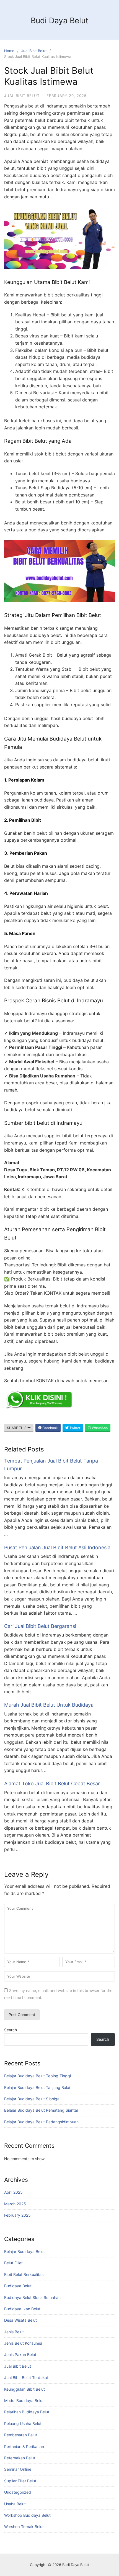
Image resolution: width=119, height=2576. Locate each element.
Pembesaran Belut (20, 2434)
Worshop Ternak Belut (24, 2526)
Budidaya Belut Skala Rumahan (32, 2297)
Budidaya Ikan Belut (22, 2308)
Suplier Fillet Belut (20, 2480)
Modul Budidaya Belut (24, 2400)
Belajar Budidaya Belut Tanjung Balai (37, 2087)
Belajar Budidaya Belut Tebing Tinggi (37, 2075)
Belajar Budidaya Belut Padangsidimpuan (41, 2121)
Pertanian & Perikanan (24, 2446)
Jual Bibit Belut (34, 50)
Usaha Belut (15, 2503)
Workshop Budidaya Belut (27, 2515)
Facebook (50, 1428)
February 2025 (17, 2215)
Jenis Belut (14, 2331)
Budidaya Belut (18, 2285)
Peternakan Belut (19, 2457)
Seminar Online (17, 2469)
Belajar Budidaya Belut (24, 2251)
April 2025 (13, 2192)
================================
* Work instructions *
Scan the listing and copy every line where the string "Budidaya" shows up.

* Result below *
Budidaya Belut Skala Rumahan (32, 2297)
Budidaya Ikan Belut (22, 2308)
Modul Budidaya Belut (24, 2400)
Belajar Budidaya Belut Tanjung Balai (37, 2087)
Belajar Budidaya Belut Tebing Tinggi (37, 2075)
Belajar Budidaya Belut Padangsidimpuan (41, 2121)
Workshop Budidaya Belut (27, 2515)
Budidaya Belut (18, 2285)
Belajar Budidaya Belut (24, 2251)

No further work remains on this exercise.